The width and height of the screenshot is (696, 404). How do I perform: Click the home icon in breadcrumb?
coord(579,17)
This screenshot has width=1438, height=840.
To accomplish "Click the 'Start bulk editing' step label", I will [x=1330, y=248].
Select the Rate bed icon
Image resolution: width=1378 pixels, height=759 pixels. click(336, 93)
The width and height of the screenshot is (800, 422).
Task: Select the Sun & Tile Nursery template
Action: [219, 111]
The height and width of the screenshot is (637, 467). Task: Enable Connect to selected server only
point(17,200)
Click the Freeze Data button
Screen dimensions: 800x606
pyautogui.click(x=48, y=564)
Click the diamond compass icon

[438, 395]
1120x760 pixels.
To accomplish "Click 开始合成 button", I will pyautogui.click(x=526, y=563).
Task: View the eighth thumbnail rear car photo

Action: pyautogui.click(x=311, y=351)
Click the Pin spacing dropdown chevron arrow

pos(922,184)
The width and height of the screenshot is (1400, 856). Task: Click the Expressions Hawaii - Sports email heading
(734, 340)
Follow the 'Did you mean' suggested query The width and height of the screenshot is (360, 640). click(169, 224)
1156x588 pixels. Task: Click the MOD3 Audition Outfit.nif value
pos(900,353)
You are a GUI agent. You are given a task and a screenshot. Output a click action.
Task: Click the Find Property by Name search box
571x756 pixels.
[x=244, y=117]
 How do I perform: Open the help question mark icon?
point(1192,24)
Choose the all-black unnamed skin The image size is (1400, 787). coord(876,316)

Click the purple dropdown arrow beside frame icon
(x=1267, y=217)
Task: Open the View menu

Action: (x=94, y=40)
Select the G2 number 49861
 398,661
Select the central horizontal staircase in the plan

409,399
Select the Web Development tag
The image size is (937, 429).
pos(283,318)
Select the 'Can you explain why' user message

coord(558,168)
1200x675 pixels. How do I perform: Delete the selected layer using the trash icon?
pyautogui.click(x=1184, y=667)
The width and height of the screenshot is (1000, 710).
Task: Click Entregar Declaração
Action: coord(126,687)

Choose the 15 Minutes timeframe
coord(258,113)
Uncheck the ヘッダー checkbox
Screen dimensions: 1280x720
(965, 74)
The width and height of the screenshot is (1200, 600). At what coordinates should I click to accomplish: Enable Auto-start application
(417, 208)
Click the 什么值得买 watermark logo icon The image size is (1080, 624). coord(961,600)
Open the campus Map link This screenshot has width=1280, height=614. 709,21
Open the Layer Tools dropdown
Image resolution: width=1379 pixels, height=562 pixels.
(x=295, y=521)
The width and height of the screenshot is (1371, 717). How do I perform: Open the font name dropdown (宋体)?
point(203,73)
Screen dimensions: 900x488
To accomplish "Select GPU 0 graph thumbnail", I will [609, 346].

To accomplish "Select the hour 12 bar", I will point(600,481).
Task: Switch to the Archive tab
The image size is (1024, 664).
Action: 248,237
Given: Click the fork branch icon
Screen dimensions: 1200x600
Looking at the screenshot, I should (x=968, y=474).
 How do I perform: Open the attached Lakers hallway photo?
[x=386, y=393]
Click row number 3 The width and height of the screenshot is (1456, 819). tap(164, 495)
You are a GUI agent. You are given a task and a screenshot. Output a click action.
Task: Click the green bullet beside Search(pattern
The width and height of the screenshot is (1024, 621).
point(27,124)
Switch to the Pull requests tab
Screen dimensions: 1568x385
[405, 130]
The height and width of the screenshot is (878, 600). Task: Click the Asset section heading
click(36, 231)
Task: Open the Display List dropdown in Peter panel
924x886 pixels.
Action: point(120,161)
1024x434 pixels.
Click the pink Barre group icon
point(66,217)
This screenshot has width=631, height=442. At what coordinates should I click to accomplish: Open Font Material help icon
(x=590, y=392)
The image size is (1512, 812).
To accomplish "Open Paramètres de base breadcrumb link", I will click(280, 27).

* Objective:
Reproduce everything from the start of the material above down to and including the line containing "will [x=1330, y=248].", requests included. Scale each coordinate in the answers by 0.85 and round it to a whole number, with halves rounded up, leaving all numbers in the requests unchanged.

* Reply:
The width and height of the screenshot is (696, 404). How do I perform: Click the home icon in breadcrumb?
coord(492,14)
This screenshot has width=1438, height=840.
To accomplish "Click the 'Start bulk editing' step label", I will [x=1131, y=211].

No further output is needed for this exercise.